**EXTRACTED TEXT:**
-=-=-

What is Role-Based Access Control (RBAC)?

The National Institute of Standards and Technology (NIST) created Role-Based Access Control (RBAC) in 1992 and it quickly became the predominant access control method for large enterprises managing more than 500 employees.

RBAC works by allowing administrators to assign access permissions for data to roles. These roles can be assigned to individual users who can have one or several roles, each with different access rights. New roles can be created and assigned to employees when they are required.

However, because large companies now manage many more employees, RBAC has a few limitations.

  • RBAC is limited to defining access permissions by role. This means it applies a sort of “one-size fits-all” solution which can be dangerous because it often results in too much or not enough access.
  • Because users can be assigned multiple roles, it is possible that they contain conflicting data. This allows for loopholes in the permissions.
  • RBAC requires that administrators be extremely attentive to changes of users and roles and ensure that role assignment combinations are current, accurate, and consistent with other roles a user might be assigned.

-=-=-

**DATA UNDER STUDY:**
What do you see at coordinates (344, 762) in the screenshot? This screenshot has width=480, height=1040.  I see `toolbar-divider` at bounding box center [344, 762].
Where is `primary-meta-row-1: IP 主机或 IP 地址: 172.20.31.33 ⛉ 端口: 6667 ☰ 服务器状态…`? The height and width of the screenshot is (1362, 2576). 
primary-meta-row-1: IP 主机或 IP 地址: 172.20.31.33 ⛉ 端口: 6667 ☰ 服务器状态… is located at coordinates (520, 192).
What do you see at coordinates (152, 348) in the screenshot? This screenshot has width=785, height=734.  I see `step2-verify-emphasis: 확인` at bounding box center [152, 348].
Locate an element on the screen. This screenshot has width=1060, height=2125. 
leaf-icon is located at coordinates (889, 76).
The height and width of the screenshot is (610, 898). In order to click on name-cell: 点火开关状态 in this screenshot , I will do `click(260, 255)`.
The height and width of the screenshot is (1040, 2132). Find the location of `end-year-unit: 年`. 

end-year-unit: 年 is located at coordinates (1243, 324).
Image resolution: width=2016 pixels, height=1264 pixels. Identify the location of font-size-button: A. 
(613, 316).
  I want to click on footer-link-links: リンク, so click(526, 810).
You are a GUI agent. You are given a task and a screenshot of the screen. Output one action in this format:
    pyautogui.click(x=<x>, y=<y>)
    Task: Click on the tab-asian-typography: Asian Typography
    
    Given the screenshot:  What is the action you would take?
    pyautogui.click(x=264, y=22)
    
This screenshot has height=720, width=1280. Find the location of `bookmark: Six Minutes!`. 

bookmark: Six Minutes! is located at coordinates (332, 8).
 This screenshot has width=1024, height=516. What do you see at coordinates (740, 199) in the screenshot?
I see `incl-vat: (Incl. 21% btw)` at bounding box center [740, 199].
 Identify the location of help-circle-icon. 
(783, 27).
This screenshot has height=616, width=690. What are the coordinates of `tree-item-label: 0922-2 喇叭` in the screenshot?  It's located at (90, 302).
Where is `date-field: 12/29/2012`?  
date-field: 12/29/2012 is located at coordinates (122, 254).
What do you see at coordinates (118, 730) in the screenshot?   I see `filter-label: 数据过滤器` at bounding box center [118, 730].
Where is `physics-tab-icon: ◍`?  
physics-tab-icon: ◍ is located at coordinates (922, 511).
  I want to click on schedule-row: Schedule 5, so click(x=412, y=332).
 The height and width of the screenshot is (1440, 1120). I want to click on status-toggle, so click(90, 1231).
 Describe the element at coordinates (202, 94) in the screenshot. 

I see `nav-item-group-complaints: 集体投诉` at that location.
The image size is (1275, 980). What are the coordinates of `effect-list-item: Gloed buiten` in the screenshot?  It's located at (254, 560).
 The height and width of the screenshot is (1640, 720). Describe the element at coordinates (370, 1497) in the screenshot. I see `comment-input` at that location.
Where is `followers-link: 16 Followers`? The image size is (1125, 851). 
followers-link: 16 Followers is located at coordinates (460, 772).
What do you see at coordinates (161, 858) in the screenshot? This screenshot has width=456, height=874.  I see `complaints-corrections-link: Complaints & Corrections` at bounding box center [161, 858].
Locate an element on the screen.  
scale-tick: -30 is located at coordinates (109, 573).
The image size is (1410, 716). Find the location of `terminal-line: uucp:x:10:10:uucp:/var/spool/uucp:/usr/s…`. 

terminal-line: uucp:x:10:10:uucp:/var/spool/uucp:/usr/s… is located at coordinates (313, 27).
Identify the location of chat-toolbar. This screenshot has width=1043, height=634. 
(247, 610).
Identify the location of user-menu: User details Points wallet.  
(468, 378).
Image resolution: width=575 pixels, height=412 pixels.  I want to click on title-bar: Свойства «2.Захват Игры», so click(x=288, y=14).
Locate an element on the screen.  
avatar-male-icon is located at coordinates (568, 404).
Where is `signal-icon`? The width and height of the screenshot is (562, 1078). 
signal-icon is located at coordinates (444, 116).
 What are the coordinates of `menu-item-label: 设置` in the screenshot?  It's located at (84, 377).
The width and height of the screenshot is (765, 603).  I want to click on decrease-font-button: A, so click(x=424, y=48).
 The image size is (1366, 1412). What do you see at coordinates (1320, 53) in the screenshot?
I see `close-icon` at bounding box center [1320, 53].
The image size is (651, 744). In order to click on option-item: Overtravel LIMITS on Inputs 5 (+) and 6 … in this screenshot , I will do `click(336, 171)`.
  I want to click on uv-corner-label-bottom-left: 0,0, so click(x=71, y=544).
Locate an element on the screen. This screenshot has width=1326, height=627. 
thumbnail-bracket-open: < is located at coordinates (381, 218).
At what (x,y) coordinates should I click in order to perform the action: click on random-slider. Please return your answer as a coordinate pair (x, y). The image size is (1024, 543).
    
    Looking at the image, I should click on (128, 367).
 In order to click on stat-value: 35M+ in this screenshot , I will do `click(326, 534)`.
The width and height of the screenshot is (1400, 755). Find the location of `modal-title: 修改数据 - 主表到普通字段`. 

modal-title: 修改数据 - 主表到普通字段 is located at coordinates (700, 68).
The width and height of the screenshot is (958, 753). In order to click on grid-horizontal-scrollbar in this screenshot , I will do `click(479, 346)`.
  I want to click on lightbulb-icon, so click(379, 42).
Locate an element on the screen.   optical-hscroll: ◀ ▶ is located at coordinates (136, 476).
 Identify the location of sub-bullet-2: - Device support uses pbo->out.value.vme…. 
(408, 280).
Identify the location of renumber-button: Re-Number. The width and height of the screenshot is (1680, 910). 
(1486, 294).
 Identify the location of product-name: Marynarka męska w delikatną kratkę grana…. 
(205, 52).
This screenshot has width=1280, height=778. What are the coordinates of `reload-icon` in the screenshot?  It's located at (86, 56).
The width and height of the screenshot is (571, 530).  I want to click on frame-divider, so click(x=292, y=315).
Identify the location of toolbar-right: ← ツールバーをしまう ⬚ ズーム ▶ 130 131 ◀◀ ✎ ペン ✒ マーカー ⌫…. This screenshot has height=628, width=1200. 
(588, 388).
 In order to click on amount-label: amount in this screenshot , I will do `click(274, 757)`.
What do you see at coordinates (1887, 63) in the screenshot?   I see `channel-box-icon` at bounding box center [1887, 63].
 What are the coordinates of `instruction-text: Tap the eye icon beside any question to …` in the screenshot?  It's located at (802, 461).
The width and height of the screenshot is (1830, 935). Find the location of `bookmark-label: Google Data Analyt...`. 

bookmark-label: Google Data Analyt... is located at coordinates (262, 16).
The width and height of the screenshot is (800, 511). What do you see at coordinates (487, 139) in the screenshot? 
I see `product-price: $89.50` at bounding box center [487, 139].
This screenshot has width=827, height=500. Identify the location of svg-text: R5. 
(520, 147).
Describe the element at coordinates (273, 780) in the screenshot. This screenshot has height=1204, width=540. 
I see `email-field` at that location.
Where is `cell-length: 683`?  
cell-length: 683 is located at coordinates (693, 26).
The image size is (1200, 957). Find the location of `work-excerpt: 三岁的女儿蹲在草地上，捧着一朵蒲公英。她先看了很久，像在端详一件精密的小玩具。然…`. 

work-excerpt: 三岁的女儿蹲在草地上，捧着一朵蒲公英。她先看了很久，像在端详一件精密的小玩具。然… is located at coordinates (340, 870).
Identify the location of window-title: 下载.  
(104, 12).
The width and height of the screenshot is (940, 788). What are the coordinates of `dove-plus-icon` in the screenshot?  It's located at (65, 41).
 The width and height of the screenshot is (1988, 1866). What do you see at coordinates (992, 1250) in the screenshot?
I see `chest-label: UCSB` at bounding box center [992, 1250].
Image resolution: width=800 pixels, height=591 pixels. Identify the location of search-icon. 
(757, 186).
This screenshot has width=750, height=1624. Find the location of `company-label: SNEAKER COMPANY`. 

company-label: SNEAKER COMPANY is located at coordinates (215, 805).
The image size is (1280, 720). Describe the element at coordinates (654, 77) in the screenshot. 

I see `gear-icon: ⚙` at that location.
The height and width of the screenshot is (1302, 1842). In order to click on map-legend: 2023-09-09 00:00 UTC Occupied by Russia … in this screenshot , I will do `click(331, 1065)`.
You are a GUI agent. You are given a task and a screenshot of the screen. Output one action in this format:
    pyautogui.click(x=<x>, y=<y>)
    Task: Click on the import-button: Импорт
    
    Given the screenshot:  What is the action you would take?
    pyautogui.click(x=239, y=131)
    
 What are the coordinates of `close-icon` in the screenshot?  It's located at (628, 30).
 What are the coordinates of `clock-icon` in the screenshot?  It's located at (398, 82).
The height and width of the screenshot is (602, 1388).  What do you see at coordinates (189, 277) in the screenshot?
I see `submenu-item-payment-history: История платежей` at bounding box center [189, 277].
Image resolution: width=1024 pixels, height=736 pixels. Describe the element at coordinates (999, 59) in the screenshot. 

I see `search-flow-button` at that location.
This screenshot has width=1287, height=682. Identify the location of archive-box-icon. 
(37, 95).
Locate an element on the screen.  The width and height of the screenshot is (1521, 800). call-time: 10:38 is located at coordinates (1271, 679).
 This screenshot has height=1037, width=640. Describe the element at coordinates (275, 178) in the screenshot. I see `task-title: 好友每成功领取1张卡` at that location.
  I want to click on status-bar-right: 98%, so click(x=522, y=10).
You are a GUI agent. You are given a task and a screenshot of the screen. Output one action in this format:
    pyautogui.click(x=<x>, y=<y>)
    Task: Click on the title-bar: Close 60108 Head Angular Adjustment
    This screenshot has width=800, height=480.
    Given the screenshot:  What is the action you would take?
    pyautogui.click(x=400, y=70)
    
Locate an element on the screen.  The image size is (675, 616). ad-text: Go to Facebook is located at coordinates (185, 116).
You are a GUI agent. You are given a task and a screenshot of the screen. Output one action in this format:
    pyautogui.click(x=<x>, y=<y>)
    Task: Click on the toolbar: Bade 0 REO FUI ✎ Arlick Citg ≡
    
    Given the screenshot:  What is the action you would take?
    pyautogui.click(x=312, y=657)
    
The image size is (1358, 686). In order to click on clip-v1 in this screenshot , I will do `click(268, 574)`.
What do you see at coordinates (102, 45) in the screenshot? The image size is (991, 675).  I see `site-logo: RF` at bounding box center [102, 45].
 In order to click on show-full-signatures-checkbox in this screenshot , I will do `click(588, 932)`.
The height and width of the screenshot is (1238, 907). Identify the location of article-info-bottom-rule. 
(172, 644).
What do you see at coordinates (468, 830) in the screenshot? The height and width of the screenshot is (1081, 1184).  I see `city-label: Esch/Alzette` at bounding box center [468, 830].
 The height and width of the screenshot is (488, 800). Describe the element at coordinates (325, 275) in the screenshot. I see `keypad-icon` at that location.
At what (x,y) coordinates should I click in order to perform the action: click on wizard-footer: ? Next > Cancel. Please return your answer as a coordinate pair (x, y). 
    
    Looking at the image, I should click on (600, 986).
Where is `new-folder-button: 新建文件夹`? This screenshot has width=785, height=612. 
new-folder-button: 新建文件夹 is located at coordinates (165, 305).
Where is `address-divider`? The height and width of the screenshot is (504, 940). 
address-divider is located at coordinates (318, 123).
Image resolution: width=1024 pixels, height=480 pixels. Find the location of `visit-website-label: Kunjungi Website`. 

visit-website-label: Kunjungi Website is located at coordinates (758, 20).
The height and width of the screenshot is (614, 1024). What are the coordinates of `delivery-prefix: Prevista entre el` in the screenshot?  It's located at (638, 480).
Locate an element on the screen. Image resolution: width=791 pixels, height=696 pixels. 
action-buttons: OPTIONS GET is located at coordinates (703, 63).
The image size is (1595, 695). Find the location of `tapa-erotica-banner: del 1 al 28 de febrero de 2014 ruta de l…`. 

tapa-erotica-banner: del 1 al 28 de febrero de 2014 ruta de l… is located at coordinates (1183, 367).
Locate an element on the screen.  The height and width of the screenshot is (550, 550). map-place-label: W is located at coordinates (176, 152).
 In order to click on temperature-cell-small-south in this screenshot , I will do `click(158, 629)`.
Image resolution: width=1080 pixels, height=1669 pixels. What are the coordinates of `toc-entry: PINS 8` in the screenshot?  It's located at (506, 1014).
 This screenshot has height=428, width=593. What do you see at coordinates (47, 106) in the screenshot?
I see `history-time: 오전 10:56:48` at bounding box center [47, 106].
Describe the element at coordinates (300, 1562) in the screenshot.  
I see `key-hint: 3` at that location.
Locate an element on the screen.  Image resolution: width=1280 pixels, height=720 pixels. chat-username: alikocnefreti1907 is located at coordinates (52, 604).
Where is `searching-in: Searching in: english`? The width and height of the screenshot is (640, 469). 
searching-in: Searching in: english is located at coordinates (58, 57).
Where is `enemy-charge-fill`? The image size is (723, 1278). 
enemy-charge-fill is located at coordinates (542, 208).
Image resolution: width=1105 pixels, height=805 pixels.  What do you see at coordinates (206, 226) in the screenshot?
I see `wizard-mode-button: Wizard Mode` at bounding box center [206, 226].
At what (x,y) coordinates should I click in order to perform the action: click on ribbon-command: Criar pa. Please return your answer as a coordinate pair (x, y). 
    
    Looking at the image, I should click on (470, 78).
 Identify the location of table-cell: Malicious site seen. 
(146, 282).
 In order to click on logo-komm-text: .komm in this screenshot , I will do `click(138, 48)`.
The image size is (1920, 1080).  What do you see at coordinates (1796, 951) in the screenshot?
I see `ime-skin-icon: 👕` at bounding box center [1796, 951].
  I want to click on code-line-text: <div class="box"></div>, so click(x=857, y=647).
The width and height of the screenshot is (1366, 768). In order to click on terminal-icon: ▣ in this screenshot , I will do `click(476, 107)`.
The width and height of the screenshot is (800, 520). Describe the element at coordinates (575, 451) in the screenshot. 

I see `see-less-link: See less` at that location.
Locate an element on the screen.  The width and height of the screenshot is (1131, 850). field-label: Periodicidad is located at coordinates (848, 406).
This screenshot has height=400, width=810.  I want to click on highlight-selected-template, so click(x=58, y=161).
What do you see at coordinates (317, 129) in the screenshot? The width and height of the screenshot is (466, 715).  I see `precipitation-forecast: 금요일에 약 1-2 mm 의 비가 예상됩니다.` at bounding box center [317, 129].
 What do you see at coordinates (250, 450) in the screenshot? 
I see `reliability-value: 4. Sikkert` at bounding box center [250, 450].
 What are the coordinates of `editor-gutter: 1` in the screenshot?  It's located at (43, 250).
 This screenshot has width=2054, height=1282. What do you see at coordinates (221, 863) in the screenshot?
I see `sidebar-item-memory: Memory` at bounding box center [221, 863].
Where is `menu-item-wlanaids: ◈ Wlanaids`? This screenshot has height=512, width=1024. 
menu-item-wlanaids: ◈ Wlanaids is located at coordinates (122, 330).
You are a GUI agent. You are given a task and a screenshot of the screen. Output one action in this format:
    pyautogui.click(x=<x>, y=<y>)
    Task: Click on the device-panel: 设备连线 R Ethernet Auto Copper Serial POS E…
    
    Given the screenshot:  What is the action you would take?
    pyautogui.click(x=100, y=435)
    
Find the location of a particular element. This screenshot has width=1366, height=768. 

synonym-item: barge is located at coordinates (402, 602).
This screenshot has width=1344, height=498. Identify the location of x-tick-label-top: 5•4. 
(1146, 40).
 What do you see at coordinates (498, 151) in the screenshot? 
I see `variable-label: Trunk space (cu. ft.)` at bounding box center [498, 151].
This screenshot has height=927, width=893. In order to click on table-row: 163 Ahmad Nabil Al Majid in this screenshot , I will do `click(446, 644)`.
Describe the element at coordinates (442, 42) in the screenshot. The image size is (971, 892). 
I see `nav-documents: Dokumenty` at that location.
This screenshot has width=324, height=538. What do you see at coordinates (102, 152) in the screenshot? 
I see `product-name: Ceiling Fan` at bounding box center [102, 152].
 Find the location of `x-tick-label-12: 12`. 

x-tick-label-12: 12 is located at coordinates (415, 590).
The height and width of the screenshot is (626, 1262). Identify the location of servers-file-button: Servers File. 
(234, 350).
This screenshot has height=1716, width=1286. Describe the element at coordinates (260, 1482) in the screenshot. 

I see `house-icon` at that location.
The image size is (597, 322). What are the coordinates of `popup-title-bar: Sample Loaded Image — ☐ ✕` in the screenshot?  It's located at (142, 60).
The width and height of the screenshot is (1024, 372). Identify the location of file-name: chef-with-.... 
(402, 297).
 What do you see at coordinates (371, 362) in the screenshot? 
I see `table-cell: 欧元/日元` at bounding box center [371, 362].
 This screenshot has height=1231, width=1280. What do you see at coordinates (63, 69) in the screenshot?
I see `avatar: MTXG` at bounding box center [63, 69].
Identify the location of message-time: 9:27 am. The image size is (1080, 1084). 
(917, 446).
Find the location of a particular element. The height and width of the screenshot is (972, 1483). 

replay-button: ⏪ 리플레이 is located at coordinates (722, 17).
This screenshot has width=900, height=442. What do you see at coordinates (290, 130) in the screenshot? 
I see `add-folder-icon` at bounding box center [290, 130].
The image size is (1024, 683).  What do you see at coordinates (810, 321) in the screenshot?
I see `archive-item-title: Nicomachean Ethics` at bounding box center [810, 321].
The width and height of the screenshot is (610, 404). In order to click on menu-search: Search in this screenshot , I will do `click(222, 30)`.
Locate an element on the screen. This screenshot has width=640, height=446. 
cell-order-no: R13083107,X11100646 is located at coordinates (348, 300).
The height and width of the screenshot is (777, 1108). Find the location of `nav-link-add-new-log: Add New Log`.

-=-=-

**WHAT TO DO:**
1. According to the text on role-based access control, who created RBAC, and in what year?
2. Say whether each statement agrees with the text on role-based access control. Answer yes or no and quote the words of the text that decide it.
(a) A single user can be assigned more than one role.
(b) RBAC became the main access control method for companies with fewer than 500 employees.
(c) RBAC can define access permissions by factors other than role.
3. Continue the text on role-based access control from where it stops.

**ANSWERS TO THE TASKS:**
1. The National Institute of Standards and Technology (NIST) created it in 1992.

2.
(a) Yes: "individual users who can have one or several roles"
(b) No: "the predominant access control method for large enterprises managing more than 500 employees"
(c) No: "RBAC is limited to defining access permissions by role."

3.
  • RBAC is also unable to model policies based on contextual details such as location, relationship between users, time, etc. Essentially, RBAC has no way of deciphering the relationships between users and using that information to make policy decisions because it was originally designed to answer just one question: what can a user access based on their assigned role(s)?

Why is ABAC better?

RBAC has only some of the functionality needed to provide safe and secure access control in an evolving environment. Roles are a vital pilar of a successful access control strategy, but those roles need to be extended with attributes and policies courtesy of Attribute-Based Access Control (ABAC).

According to NIST, ABAC is defined as “an access control method where subject requests to perform operations on objects are granted or denied based on assigned attributes of the subject, assigned attributes of the object, environment conditions, and a set of policies that are specified in terms of those attributes and conditions.

The Key is Context

NextLabsDynamic Authorization Management was designed to help organizations extend RBAC by using ABAC for fine-grained, context aware access control that can be applied across an organization’s applications, databases, and application programming interfaces.

By adding context, ABAC allows authorization decisions to be made based not only on a user’s role, but also by considering:

  • Who or what that user is related to
  • What that user needs access to
  • Where that user needs access from
  • When that user needs access
  • How that user is accessing the requested information

With Dynamic Authorization in place, loopholes in access security are eliminated.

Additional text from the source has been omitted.